17 sept. 2013

Tiembla la Champions, llega el Atleti

Falcao jugaba en el último Oporto que se enfrentó al Atleti en Champions
La Champions vuelve al Calderón y en la megafonía retumbará por fin su himno, que por mucho que sea pitado sin misericordia en la gradas, no es por eso menos añorado. El mal recuerdo que tenemos de pasadas decisiones de los gerifaltes de la institución dirigida por Platini contra nuestro club (origen de esos silbidos que veremos si se repiten este miércoles) no merman la ilusión con la que acogemos este año una competición en la que buscamos participar desesperadamente desde la temporada 2009-10.

Aquella temporada acabamos ganando la Europa League en la final de Hamburgo de glorioso recuerdo, pero antes empezamos jugando la Champions, de la que nos caímos en la fase de grupos incapaces de ganar un partido al APOEL de Nicosia y en la que fuimos vapuleados por el Oporto (2-0 y 0-3), rival de nuestro actual grupo, en los dos enfrentamientos que tuvieron lugar.

Algo ha cambiado desde entonces. Aquél equipo débil, inconstante, irregular e incapaz de creer en sus posibilidades, descubrió con Quique Sánchez Flores y un par de estrellas que era capaz de ganar algo importante, de ganar una final europea. Algo, que contra pronóstico e incluso contra la predicción de aquél entrenador, se ha convertido en costumbre con Diego Pablo Simeone. Europa ya no tiene secretos para nosotros. Inter, Chelsea, equipos alemanes, turcos, griegos, portugueses... han conocido de nuestra voracidad. La primera competición continental es subir un peldaño el nivel pero el Atleti ha subido dos escalones y está preparado. ¿Alguien cree que este año viajaremos al estadio de Do Dragao de Oporto con la inocencia que fuimos el 8 de diciembre de 2009? De ninguna manera. Aún así sólo ocho de nuestros futbolistas tienen experiencia en este torneo (uno de ellos, Villa, lo ha ganado) y varios de ellos como Insúa, Toby, Cristian Rodríguez, Tiago o Raúl García no son habituales titulares.

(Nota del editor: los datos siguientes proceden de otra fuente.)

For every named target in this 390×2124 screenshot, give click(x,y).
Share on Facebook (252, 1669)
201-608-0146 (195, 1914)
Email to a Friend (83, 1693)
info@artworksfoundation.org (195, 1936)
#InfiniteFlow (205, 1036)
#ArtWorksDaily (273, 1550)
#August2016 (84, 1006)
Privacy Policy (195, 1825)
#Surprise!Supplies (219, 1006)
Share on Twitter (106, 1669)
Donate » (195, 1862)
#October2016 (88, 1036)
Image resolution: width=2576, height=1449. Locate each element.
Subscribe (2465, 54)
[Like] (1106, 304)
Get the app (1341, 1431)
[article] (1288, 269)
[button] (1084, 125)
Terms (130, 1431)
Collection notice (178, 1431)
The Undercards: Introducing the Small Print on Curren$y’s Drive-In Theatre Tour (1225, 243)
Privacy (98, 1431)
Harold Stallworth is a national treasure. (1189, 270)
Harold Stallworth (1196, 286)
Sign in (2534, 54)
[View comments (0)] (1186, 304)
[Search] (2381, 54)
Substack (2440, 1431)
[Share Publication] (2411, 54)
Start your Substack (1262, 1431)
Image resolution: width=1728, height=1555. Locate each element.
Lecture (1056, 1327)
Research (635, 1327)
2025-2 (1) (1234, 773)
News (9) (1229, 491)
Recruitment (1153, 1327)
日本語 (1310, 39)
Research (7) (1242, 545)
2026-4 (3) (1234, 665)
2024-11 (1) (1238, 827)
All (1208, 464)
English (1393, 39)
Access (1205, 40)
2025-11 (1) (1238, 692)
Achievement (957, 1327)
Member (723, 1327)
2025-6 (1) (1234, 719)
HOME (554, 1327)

Máximo respeto, por tanto, por una competición en la que algunos equipos de relumbrón acostumbran a dejarse los huesos en la lona a las primeras de cambio y en la que otros conjuntos a los que todo el mundo considera las cenicientas de los grupos acaban por dar la sorpresa. El Atleti no es inferior a ninguno de sus rivales del grupo G (Oporto, Zenit, Austria de Viena), pero el Oporto siempre es un competidor nato en Champions con presencia habitual en las segundas fases. El Zenit, primer rival este miércoles en casa, es una incógnita con la molestia del viaje en pleno diciembre a Rusia, y el Austria tiene el peligro de la relajación. Los dos primeros partidos contamos con la ausencia de Diego Costa por sanción, el hombre más en forma del equipo. Si superamos esta fase y llegamos en buenas condiciones físicas a 2014, ¿quién dice que no podemos obrar el milagro partido a partido hasta el partido final?